▶ Testo proposto
§ §

Ponte Morandi, la direzione della ricostruzione al Registro Navale Italiano, ente al centro di cause internazionali

Condannata in Francia per affondamento Erika

Il 12 dicembre 1999 la petroliera Erika, battente bandiera maltese e noleggiata dalla compagnia petrolifera Total, con un carico di circa 31.000 tonnellate di olio combustibile pesante, si imbatteva in una tempesta e naufragava nel Golfo di Biscaglia, a circa una sessantina di miglia dalla costa bretone francese. Si verificava un grave disastro ambientale poiché circa 19.800 tonnellate di olio si disperdevano in mare, provocando la morte di 150.000 uccelli e contaminando circa 400 chilometri di costa.

L’economia degli abitanti della costa atlantica veniva, dunque, gravemente compromessa. La conformità della petroliera agli standard richiesti era stata accertata dalla società RINA mediante il rilascio di una serie di certificazioni. Con sentenza emessa nel gennaio 2008, la Corte penale di Parigi riconosceva la responsabilità per il naufragio della petroliera Erica di Total SA, Giuseppe Savarese (l’armatore), Antonio Pollara (il conduttore) e RINA (la società esperta), condannandoli in solido al pagamento di € 192 milioni ($ 280 milioni USD). Tale decisione veniva confermata nel 2010 dalla Corte d’appello di Parigi e, successivamente, nel 2012 dalla Corte di Cassazione francese, la quale individuava un’ulteriore responsabilità per imperizia in capo alla Total.

§ §

Voci archiviate:
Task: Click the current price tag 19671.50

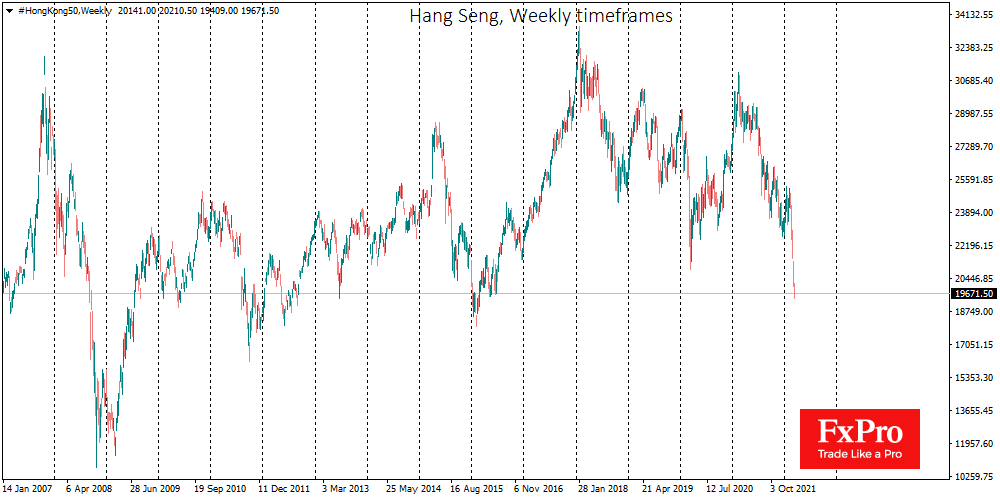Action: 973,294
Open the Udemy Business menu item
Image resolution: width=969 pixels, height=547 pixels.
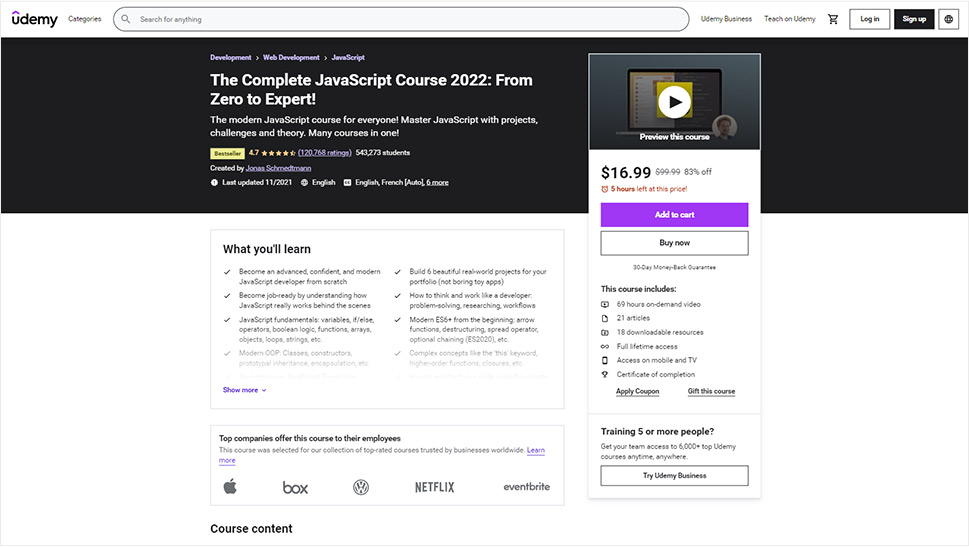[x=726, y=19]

§ §

▶ Compito da svolgere
Secondo il testo sul naufragio della petroliera Erika, quale somma dovevano pagare in solido i responsabili condannati dalla Corte penale di Parigi nel gennaio 2008? Le voci sono materiale a sé, distinto dal testo.

▶ Risposta
192 milioni di euro, pari a 280 milioni di dollari statunitensi.